Le lancement s’est bien passé. Puis une avarie survient. Tina donne les ordres à Rachel, mais cette dernière ne comprend rien et appuie sur n’importe quoi. Tant et si bien qu’un incendie finit par se déclarer dans la fusée et que celle-ci prend feu de toute part. Et alors que la fusée explose, Rachel se réveille en sursaut le cœur battant !
Dans la seconde qui suivit la lumière du planétarium s’alluma. Un instant ébloui par la Voie Lactée qui venait d’apparaître au plafond, elle entendit très nettement Tina respirer de manière saccadée.
— Ca va, Tina ?
— Oui j’ai fait un cauchemar ! Je rêvais que l’on était cosmonaute toutes les deux et que l’on montait dans une fusée et en plein milieu de l’espace…
— Elle a explosé après un incendie ? Finit presque à voix basse Rachel au pied du lit.
— Tu… Etais… Avec moi ?… Dans mon rêve ? Articula Tina dans un souffle.
Les filles échangèrent un regard mal à l’aise.
Le lendemain fut aussi horrible pour Rachel que l’avant-veille.
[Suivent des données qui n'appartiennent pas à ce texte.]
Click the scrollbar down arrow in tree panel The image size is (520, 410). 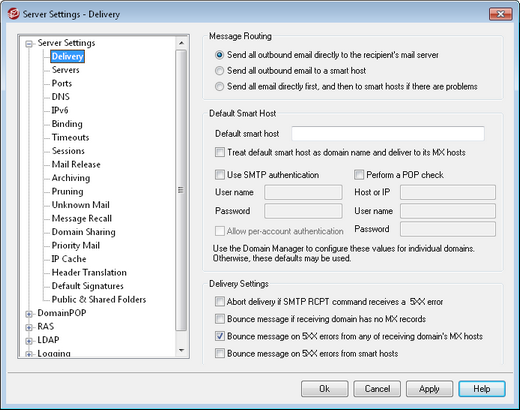(x=181, y=350)
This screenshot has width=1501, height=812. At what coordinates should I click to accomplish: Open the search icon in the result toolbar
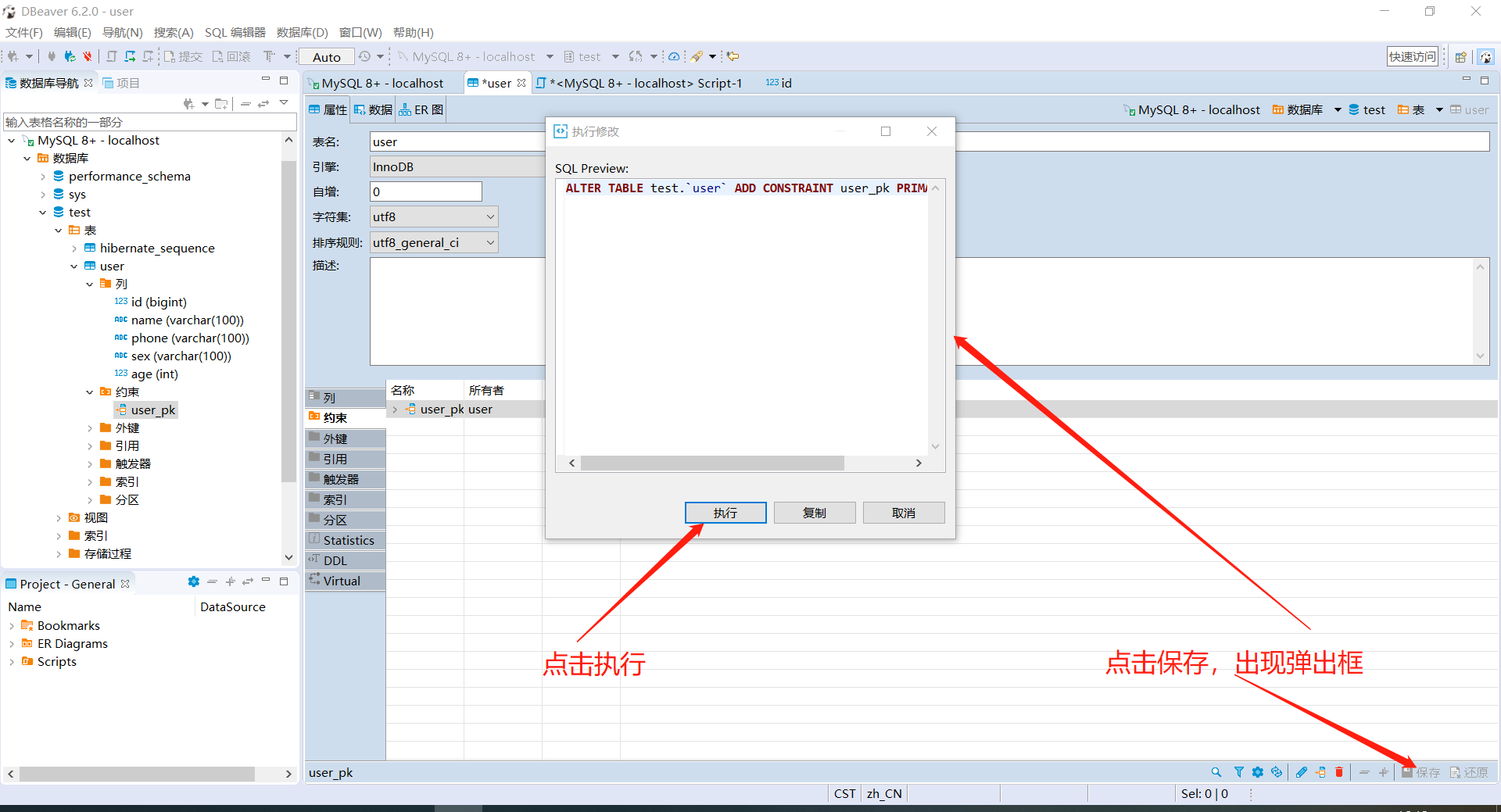click(1216, 772)
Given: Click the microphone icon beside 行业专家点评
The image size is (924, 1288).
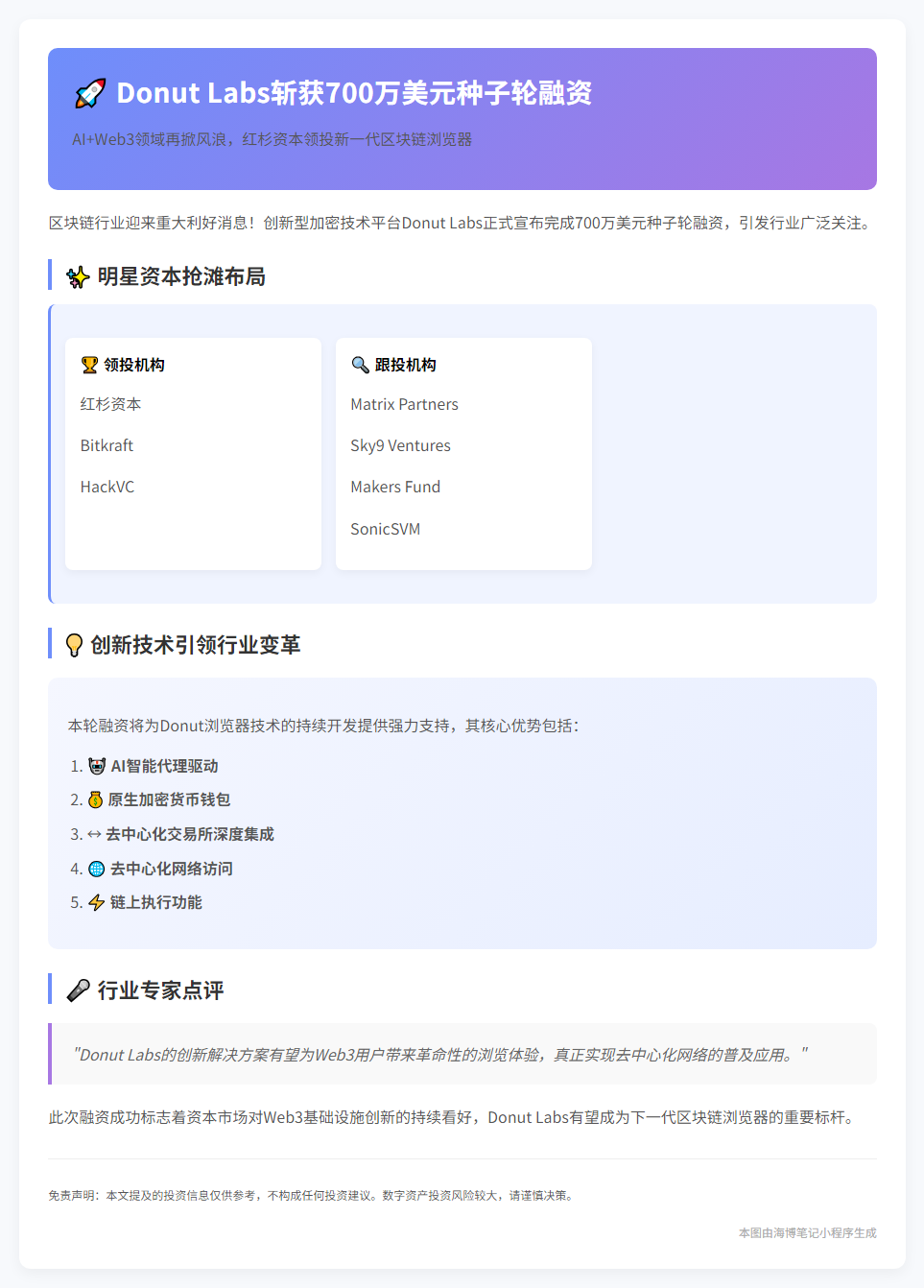Looking at the screenshot, I should coord(77,990).
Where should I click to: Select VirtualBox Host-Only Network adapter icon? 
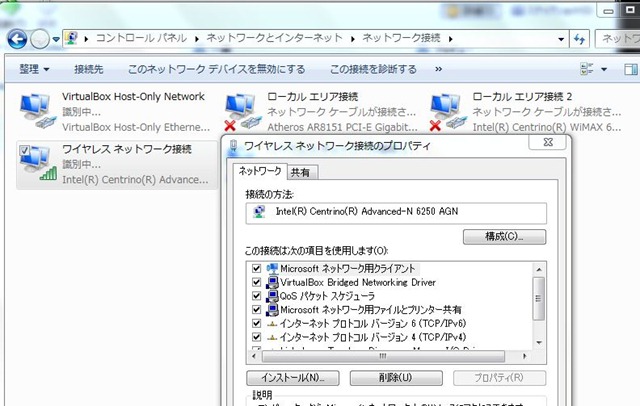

Non pire, car en plus de ses interrogations à elle, elle devait subir celles de Tina. Et son libre arbitre ? Et depuis quand elle se promenait dans la tête des gens ? Et si elle avait rêvé de choses plus… Intimes… ? Les rêves étaient personnels… Quelque part elle lui manquait de respect… Non mais se rendait-elle compte de ce qu’elle avait fait ? … Et pourquoi elle ne l’avait pas prévenue que ces choses-là arrivaient ? Et…
Rachel la laissait déverser son flot d’irritation. Elle regardait Tina dans les yeux, son amie n’avait pas peur d’elle. Elle était juste choquée. Sous le coup de l’émotion. Rachel pouvait percevoir chaque particule d’irritation, d’agacement, de colère. Elle sentait aussi que tous ces sentiments ne la prenaient pas réellement pour cible. Il s’agissait d’une sorte de réaction épidermique, mais cela n’affectait en rien leur relation. Leur lien dépassait cela, il s’agissait juste d’une incompréhension. Tina n’avait pas peur d’elle. Jamais. Cela apaisa le coeur de Rachel. Cela la rassura. Tina resterait Tina. Elle voulait juste quelques explications. Mais Rachel n’avait aucune explication à lui fournir parce qu’elle-même ne comprenait ce qui s’était passé.